An Awe-inspiring Experience

Finally, I am able to sit down and blog my wonderful experience with our Twin Falls Temple dedication. They had such a grand write-up in the Church News about it, I hope that you can all read that. I still can't believe it sometimes that it is over, but we are so grateful to have our temple completed, dedicated, and up and running.

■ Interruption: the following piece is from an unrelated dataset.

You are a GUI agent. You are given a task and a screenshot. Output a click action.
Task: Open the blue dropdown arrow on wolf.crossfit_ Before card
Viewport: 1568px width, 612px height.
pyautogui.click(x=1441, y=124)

On the morning of the dedication, Dale, Collette, and I went in to the stake center to view the cornerstone dedication via satellite that Bonneville was taping for the 14 stake area. We went about an hour early to secure a good seat and as we sat there listening to the feed of hymns playing along with a prepared video of our temple inside and out, I grew more anxious and scared as time when on. I watched the procedures very carefully, especially the music part, so that I would know just what to do when our time came. When we saw President Monson come into the celestial room, I was overwhelmed, knowing that we would personally witness this in just a few hours. The music, talks, and dedicatory prayer were so inspirational. And of course the highlight was the Hosanna Shout. I was pretty nervous when the session was over and reminded to Dale that I would like a blessing. He asked a friend, Gordon Ford, a counselor in the Stake Presidency, to help and Gordon invited us all to go to the stake offices. Our stake president and his other counselor, also very good friends, arrived there shortly after. Within minutes, the entire stake presidency, along with Dale, participated in the blessing. My stake president, Paul Tateoka, gave me an incredible blessing of comfort and peace. He then blessed Collette. I was calm and felt I could do the task before me with faith and trust in the Lord's guidance.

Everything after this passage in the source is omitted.